![]() |
Multivariate Pattern Analysis in Python |
This example runs a number of classifiers on a simple 2D dataset and plots the decision surface of each classifier.
First compose some sample data – no PyMVPA involved.
>>> import numpy as N
>>>
>>> # set up the labeled data
>>> # two skewed 2-D distributions
>>> num_dat = 200
>>> dist = 4
>>> feat_pos=N.random.randn(2, num_dat)
>>> feat_pos[0, :] *= 2.
>>> feat_pos[1, :] *= .5
>>> feat_pos[0, :] += dist
>>> feat_neg=N.random.randn(2, num_dat)
>>> feat_neg[0, :] *= .5
>>> feat_neg[1, :] *= 2.
>>> feat_neg[0, :] -= dist
>>>
>>> # set up the testing features
>>> x1 = N.linspace(-10, 10, 100)
>>> x2 = N.linspace(-10, 10, 100)
>>> x,y = N.meshgrid(x1, x2);
>>> feat_test = N.array((N.ravel(x), N.ravel(y)))
>>>
Now load PyMVPA and convert the data into a proper Dataset.
>>> from mvpa.suite import *
>>>
>>> # create the pymvpa dataset from the labeled features
>>> patternsPos = Dataset(samples=feat_pos.T, labels=1)
>>> patternsNeg = Dataset(samples=feat_neg.T, labels=0)
>>> patterns = patternsPos + patternsNeg
>>>
This demo utilizes a number of classifiers.

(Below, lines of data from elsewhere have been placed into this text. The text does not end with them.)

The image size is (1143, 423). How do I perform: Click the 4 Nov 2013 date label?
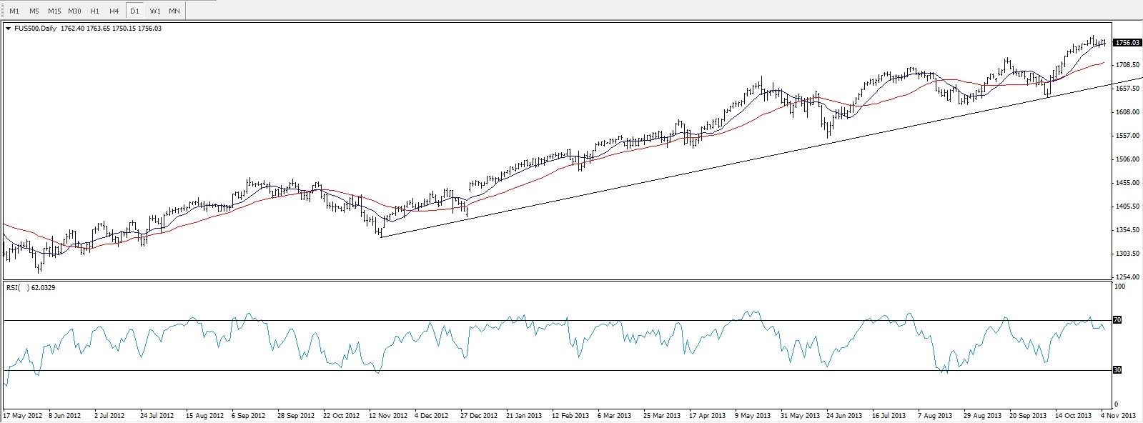[1119, 415]
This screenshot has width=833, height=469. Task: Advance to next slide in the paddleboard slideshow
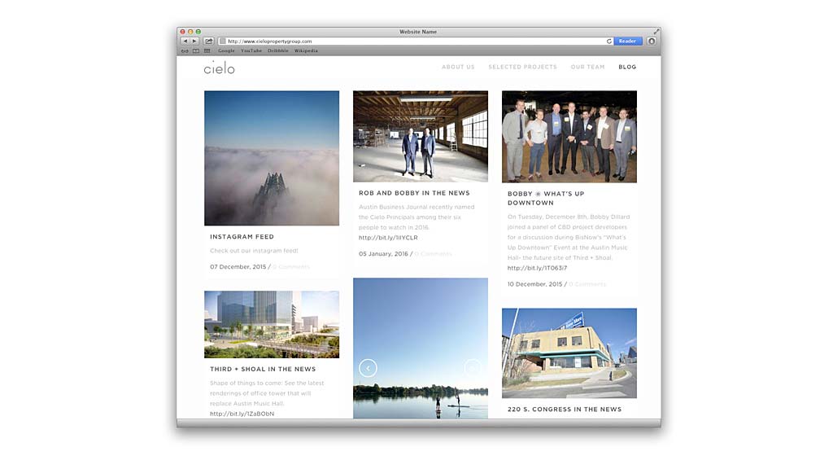click(x=473, y=368)
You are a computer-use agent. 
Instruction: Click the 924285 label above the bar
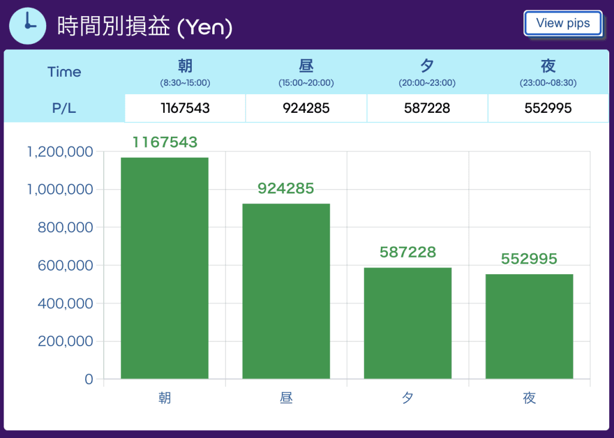(x=286, y=188)
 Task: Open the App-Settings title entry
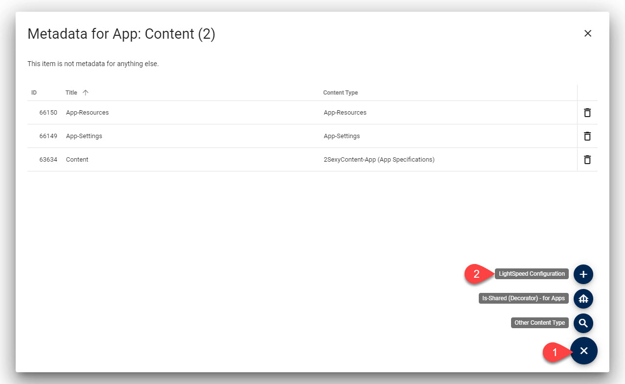click(x=84, y=136)
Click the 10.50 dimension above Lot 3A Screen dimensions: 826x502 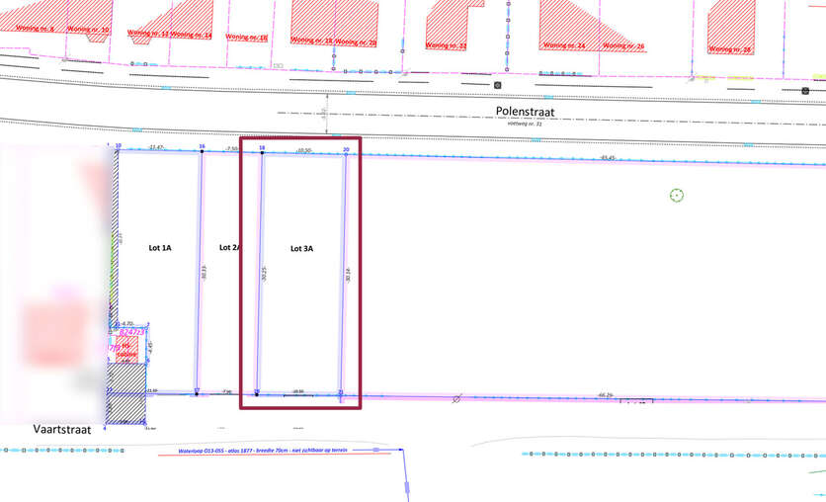click(303, 151)
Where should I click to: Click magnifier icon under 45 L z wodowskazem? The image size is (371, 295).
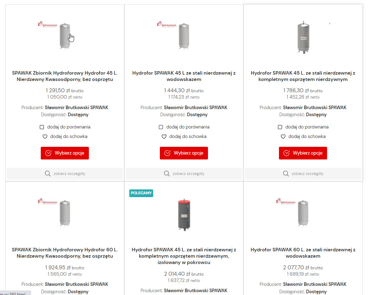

The instantiation of a classifier involves almost no runtime costs, so it is easily possible compile a long list, if necessary.
>>> # set up classifiers to try out
>>> clfs = {'Ridge Regression': RidgeReg(),
>>> 'Linear SVM': LinearNuSVMC(probability=1,
>>> enable_states=['probabilities']),
>>> 'RBF SVM': RbfNuSVMC(probability=1,
>>> enable_states=['probabilities']),
>>> 'SMLR': SMLR(lm=0.01),
>>> 'Logistic Regression': PLR(criterion=0.00001),
>>> 'k-Nearest-Neighbour': kNN(k=10)}
>>>
Now we are ready to run the classifiers. The folowing loop trains and queries each classifier to finally generate a nice plot showing the decision surface of each individual classifier.
>>> # loop over classifiers and show how they do
>>> fig = 0
>>>
>>> # make a new figure
>>> P.figure(figsize=(8,12))
>>> for c in clfs:
>>> # tell which one we are doing
>>> print "Running %s classifier..." % (c)
>>>
>>> # make a new subplot for each classifier
>>> fig += 1
>>> P.subplot(3,2,fig)
>>>
>>> # plot the training points
>>> P.plot(feat_pos[0, :], feat_pos[1, :], "r.")
>>> P.plot(feat_neg[0, :], feat_neg[1, :], "b.")
>>>
>>> # select the clasifier
>>> clf = clfs[c]
>>>
>>> # enable saving of the values used for the prediction
>>> clf.states.enable('values')
>>>
>>> # train with the known points
>>> clf.train(patterns)
>>>
>>> # run the predictions on the test values
>>> pre = clf.predict(feat_test.T)
>>>
>>> # if ridge, use the prediction, otherwise use the values
>>> if c == 'Ridge Regression' or c == 'k-Nearest-Neighbour':
>>> # use the prediction
>>> res = N.asarray(pre)
>>> elif c == 'Logistic Regression':
>>> # get out the values used for the prediction
>>> res = N.asarray(clf.values)
>>> elif c == 'SMLR':
>>> res = N.asarray(clf.values[:, 1])
>>> else:
>>> # get the probabilities from the svm
>>> res = N.asarray([(q[1][1] - q[1][0] + 1) / 2
>>> for q in clf.probabilities])
>>>
>>> # reshape the results
>>> z = N.asarray(res).reshape((100, 100))
>>>
>>> # plot the predictions
>>> P.pcolor(x, y, z, shading='interp')
>>> P.clim(0, 1)
>>> P.colorbar()
>>> P.contour(x, y, z, linewidths=1, colors='black', hold=True)
>>>
>>> # add the title
>>> P.title(c)
>>>
>>> if cfg.getboolean('examples', 'interactive', True):
>>> # show all the cool figures
>>> P.show()
See also
The full source code of this example is included in the PyMVPA source distribution (doc/examples/pylab_2d.py).